Par un arrêt rendu le 18 mars 2025, la Cour administrative d’appel de Nantes précise les conditions de preuve du lien familial pour un réfugié. Un ressortissant étranger ayant obtenu le statut de réfugié sollicite la délivrance de visas de long séjour pour son épouse et son fils présumés. L’administration refuse ces demandes en invoquant l’absence de caractère probant des documents produits et une « tentative frauduleuse pour obtenir un visa » au titre de la réunification. Saisi en première instance, le tribunal administratif de Nantes prononce l’annulation de ce refus et enjoint la délivrance des visas sollicités dans un délai de deux mois. L’autorité administrative interjette appel de ce jugement en soutenant que ni le lien matrimonial ni le lien de filiation ne sont réellement établis par les intéressés. La question posée est celle de la valeur probante des actes d’état civil étrangers ainsi que de la force des éléments de possession d’état produits. L’analyse de cette décision conduit à étudier l’exigence de concordance des actes d’état civil avant d’examiner la valeur limitée des preuves matérielles de substitution.

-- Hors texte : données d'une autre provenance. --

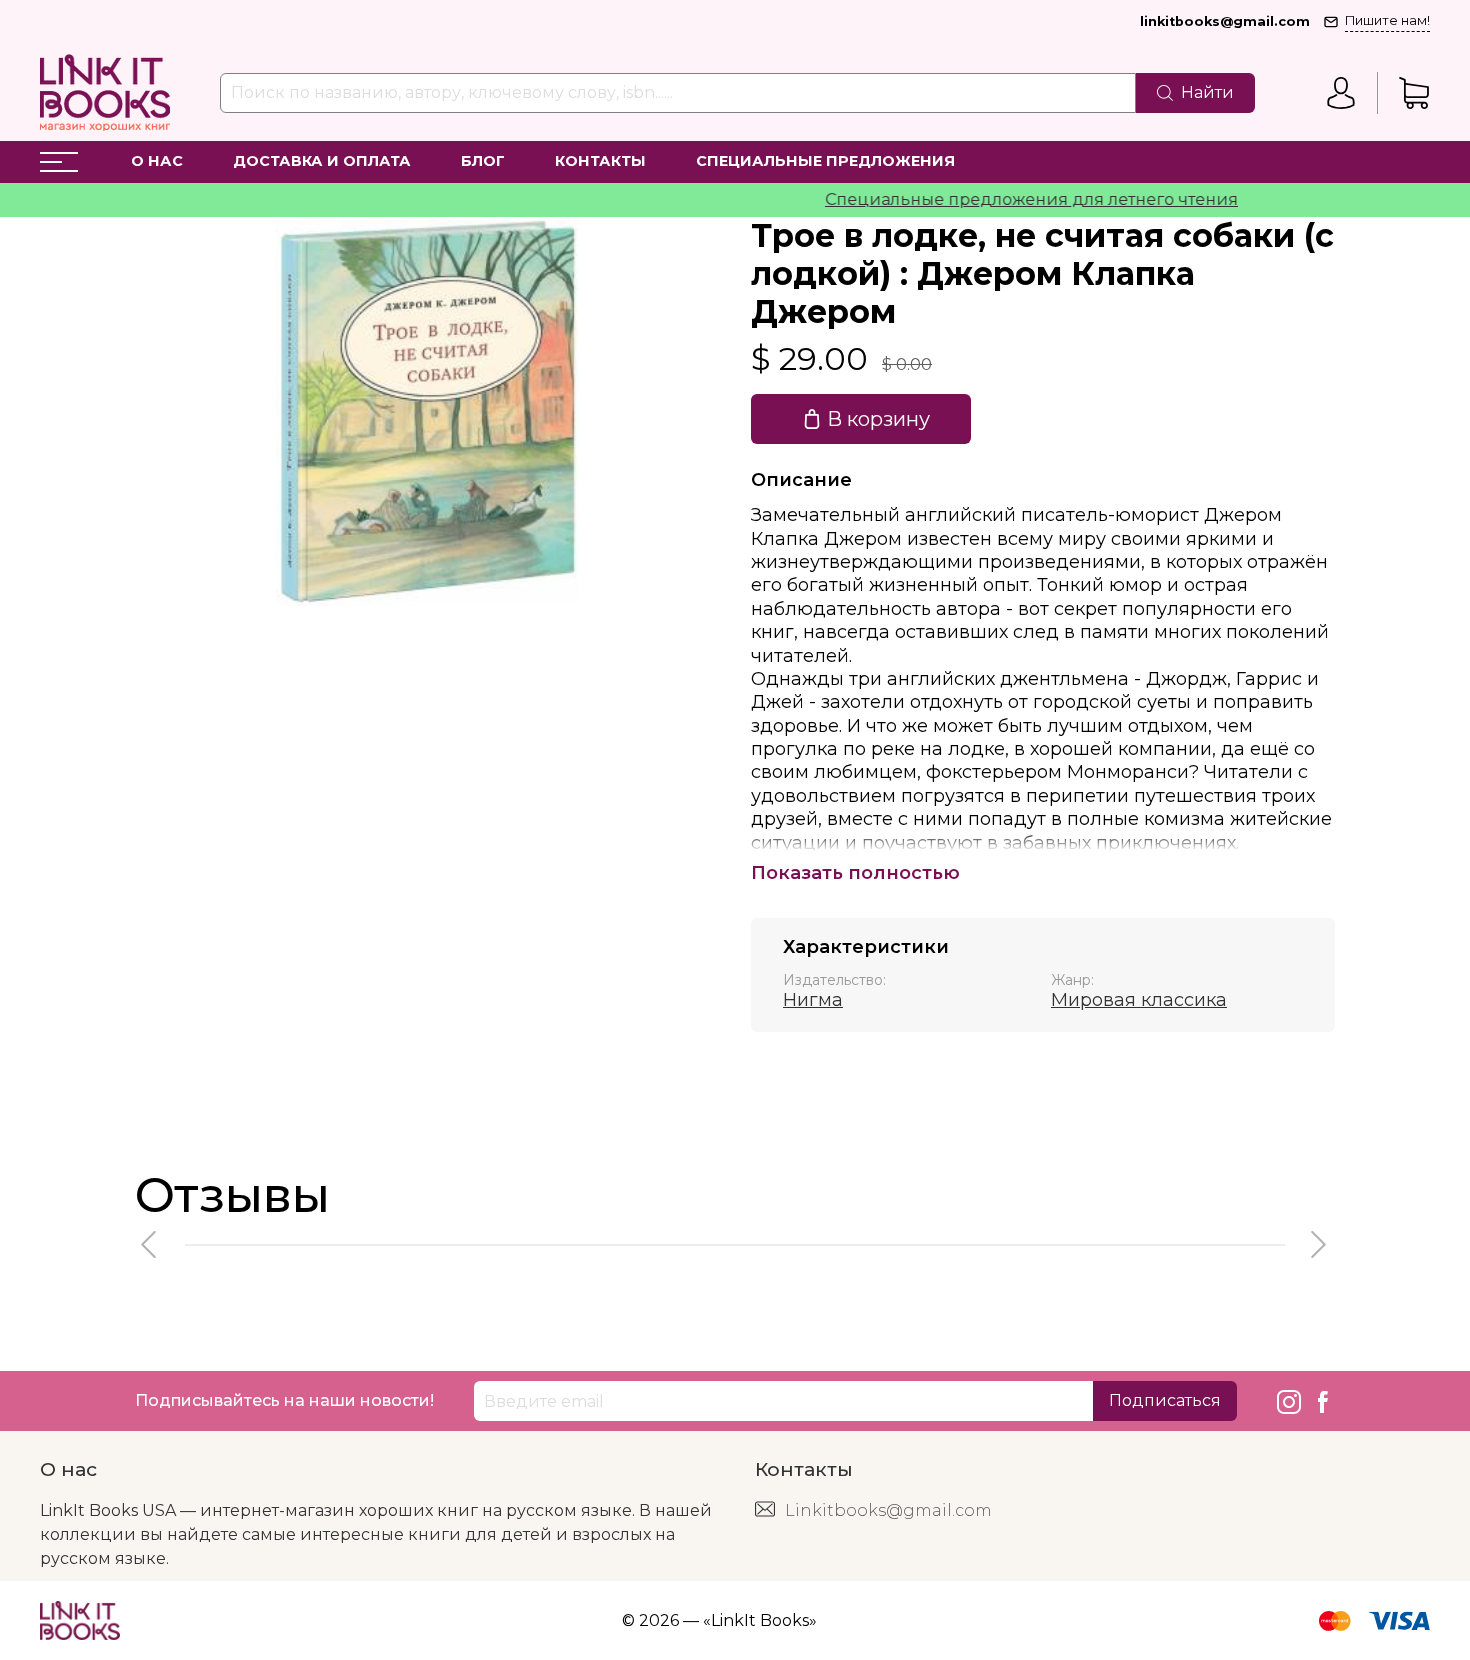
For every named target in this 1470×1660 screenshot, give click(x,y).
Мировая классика (1139, 1000)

**I. L’exigence de concordance des actes d’état civil étrangers**
**A. Le constat d’irrégularités formelles et matérielles de l’acte de mariage**
La force probante d’un acte d’état civil étranger repose sur sa régularité formelle selon les dispositions de l’article 47 du code civil. Les juges relèvent que l’acte est « entaché d’une incohérence » car les dates mentionnées en chiffres et en lettres diffèrent sensiblement entre elles sur le document. En outre, cette pièce ne permet pas de démontrer une union antérieure à la demande d’asile faute de précisions cohérentes sur sa célébration effective. La remise en cause de ce document officiel prive ainsi les demandeurs d’une présomption de validité indispensable pour obtenir le regroupement familial sollicité par le requérant.
**B. L’imprécision rédhibitoire des mentions de l’acte de naissance**
Le lien de filiation nécessite des documents comportant des mentions suffisantes pour identifier précisément les parents de l’enfant concerné par la demande de visa. L’acte produit ne comportait aucun élément d’identification des parents, tels que leurs dates et lieux de naissance, rendant l’identité incertaine pour l’autorité administrative. Par ailleurs, une divergence existe entre le prénom du père figurant sur l’acte et celui officiellement porté par le ressortissant étranger réunifiant dans son dossier. Ces lacunes structurelles empêchent la juridiction d’accorder une valeur probante à un acte dont l’authenticité et l’exactitude des faits sont par conséquent fortement contestées.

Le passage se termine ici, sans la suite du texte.